Disidentiﬁcation refers to the process of identity construction for minoritized persons, particularly used by “queer people of color “, to distance and subvert the codes of the dominant ideology, both white and heteronormative. Disidentiﬁcation is an alternative, materialized by artistic and performative practices, whereby the individual “tactically and simultaneously works on, with, and against” the binary norm.
Sex assignment is the act of determining a child’s gender based on biological sex. It denies the self-determination and gender perception of the individual on the assumption that he or she is and will be in alignment with his or her assigned gender/sex, in a binary and cisnormative notion that excludes in particular the identity and experience of people who escape these gender norms (transidentity) and/or sex norms (intersex). It also perpetuates the common confusion between assigned sex, assigned gender and perceived gender.
Queer theory emerged in the early 1990s and initially focused on the history of LGBT movements and the experiences of queer people and then hybridized with other fields such as biology, sociology or philosophy, etc. Queer theories offer tools for analysis and critique of dominant systems; heteronormative, cisgender and white, theorized by people on the margins of these systems. By also questioning the academic form, Queer theories allow the emergence of new forms of political, cultural, scientific and emotional exchanges.
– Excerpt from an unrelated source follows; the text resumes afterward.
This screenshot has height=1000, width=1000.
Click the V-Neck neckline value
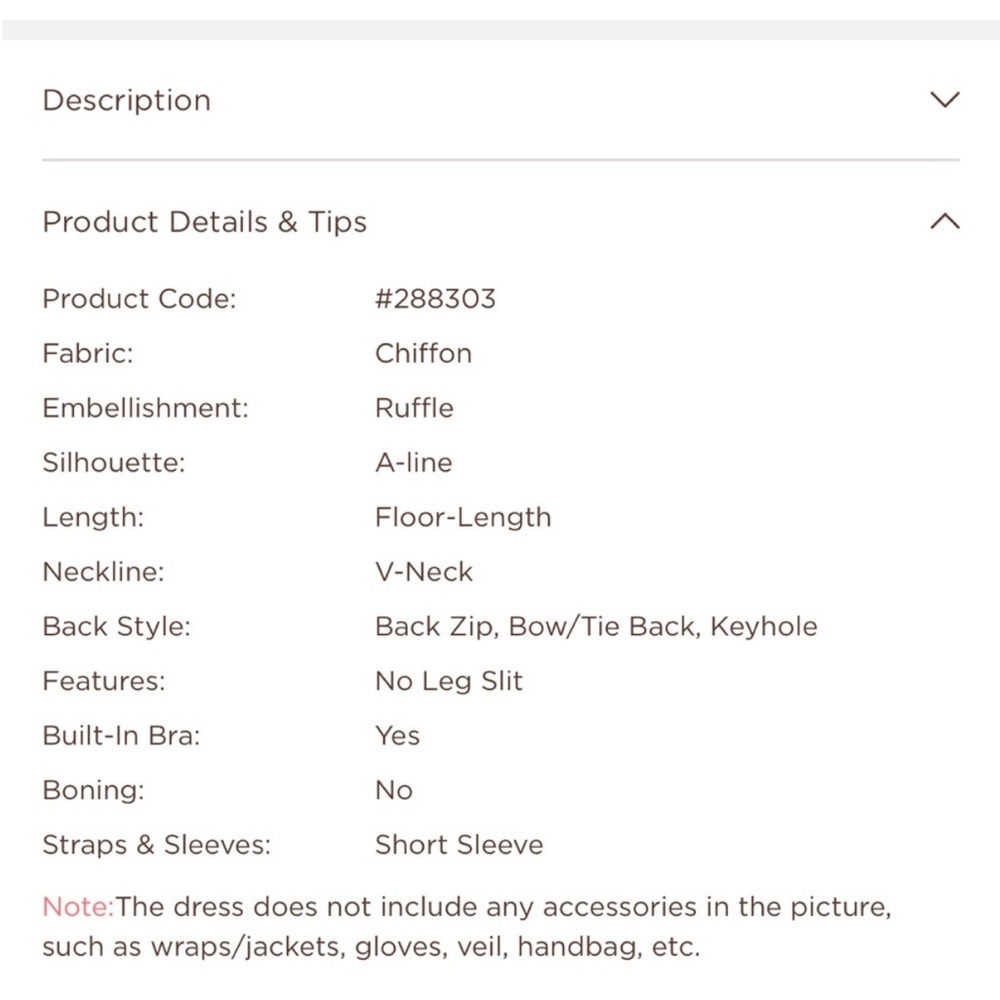[x=423, y=571]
Intersectionality is a term coined by the American black feminist scholar Kimberlé Williams Crenshaw in 1989 to describe the simultaneous discrimination, through racism and sexism, experienced by African American women. Intersectionality demonstrates that systems of domination and oppression related to sex, gender, class and race are cumulative. This reflection allows the visibilization of the situations and experiences of individuals who are involved in several discriminations at the same time. This approach also informs the field of Postcolonial Studies and Queer Studies.
Visibility / Invisibility
Direct or indirect discrimination that ignores, ridicules or renders inaccessible the claims and artistic and intellectual output produced by minorities (sexual, gender), in the public space or discourse, which is heteronormative and structured by relations of domination.
Postcolonial studies were born in the 1980s in the United States, inspired in particular by Edward Said’s Orientalism, published in 1978. It is a body of work and research that takes note of the colonialist dimension and thought in order to develop critical thinking towards the West and its claim to universalism.